At least four additional states are working to adopt updated best-interest annuity sales rules by Jan. 1, 2021.
The National Association of Insurance Commissioners revisions to the suitability in annuity transactions (#275) model law were adopted in February. Since then, Arizona and Iowa have adopted the rules, which establish a best-interest standard that aligns with rules being considered by other agencies.
The Annuity Suitability Working Group is charged with providing "guidance" to help states more states adopt the model regulation. During a conference call today as part of the NAIC virtual summer meeting, regulators from Idaho, Ohio, Rhode Island and Kentucky said they are working on updating their annuity rules.
"We have some preliminary stuff we have to do before we can put out a regulation," said Elizabeth Kelleher Dwyer, superintendent of banking and insurance for Rhode Island. "And we’re in that process."

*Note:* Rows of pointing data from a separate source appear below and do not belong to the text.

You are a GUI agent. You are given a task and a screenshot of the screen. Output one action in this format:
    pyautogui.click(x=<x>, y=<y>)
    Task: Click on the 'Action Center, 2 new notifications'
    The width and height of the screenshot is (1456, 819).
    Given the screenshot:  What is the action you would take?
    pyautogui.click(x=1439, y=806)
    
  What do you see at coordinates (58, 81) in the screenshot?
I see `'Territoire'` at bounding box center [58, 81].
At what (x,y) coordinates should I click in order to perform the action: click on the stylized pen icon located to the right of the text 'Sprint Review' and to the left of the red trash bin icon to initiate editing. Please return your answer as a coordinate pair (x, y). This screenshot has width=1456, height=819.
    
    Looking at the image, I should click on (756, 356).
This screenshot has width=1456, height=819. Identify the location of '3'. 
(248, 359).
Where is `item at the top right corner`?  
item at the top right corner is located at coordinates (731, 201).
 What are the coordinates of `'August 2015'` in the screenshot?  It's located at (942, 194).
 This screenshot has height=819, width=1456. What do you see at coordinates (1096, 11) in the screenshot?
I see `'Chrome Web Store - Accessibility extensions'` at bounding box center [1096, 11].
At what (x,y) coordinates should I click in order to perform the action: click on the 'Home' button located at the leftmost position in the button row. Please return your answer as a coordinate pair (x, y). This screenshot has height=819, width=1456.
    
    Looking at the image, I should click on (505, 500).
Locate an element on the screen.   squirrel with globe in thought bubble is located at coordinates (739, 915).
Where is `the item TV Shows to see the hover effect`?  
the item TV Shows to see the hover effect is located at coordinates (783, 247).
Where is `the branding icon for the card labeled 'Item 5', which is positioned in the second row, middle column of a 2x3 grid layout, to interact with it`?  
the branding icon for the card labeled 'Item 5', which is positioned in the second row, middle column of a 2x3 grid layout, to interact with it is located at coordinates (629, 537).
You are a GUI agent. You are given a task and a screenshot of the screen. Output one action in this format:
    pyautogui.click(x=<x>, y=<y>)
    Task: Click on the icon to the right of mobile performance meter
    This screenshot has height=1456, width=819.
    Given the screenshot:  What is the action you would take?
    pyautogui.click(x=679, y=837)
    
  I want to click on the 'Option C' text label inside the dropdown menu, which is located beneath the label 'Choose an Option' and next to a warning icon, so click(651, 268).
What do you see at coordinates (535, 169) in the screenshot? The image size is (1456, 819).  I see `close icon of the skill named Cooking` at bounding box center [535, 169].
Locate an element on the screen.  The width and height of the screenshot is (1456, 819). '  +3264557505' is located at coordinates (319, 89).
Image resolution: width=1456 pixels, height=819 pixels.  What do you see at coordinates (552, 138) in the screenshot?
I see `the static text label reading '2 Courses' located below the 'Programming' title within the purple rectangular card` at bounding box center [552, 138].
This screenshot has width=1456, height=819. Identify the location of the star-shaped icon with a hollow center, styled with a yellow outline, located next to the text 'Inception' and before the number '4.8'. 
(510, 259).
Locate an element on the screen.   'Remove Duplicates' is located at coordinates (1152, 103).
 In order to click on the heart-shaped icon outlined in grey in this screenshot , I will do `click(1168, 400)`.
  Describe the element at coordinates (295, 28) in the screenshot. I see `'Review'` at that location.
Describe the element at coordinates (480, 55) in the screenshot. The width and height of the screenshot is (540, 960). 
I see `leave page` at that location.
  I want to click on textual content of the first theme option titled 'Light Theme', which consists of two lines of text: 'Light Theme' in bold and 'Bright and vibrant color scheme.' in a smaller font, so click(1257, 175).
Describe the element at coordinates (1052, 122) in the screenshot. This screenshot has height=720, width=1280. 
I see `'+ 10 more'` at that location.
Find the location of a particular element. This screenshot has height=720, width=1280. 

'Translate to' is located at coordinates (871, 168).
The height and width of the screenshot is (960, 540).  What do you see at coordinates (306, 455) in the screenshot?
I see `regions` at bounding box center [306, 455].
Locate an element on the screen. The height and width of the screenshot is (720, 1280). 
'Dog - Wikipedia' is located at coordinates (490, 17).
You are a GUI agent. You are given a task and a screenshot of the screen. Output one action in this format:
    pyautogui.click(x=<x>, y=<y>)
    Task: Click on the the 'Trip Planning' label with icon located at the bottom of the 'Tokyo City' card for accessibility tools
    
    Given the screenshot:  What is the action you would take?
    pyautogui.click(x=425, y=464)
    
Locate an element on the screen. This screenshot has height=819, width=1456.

States have different different methods for the adoption of regulations. Arizona, for example, required legislative approval for its new annuity regulation, while in Iowa, Insurance Commissioner Doug Ommen's department was able to issue rules on its own.
"By and large the answer is no, we did not receive opposition" from lawmakers, Ommen said in response to a question.
Information On The Way
Iowa plans to issue a bulletin on its new rules soon, he added. Likewise, the NAIC staff is working on a set of frequently asked questions. Ommen cited both as examples of information that will help state insurance departments and legislators with their own adoption processes.
The model articulates a best-interest standard through the following four obligations: care, disclosure, conflict of interest and documentation.
The new regulations will commit the agent to extra work and documentation to establish the consumer's profile. Agents will need to find out and document things like a consumer's financial situation, insurance needs and financial objectives.
The rule specifically does not establish a fiduciary duty, nor does it ban agents from recommending products with a higher compensation structure. But the agent must be able to show that such a recommendation is in the consumer's best interest.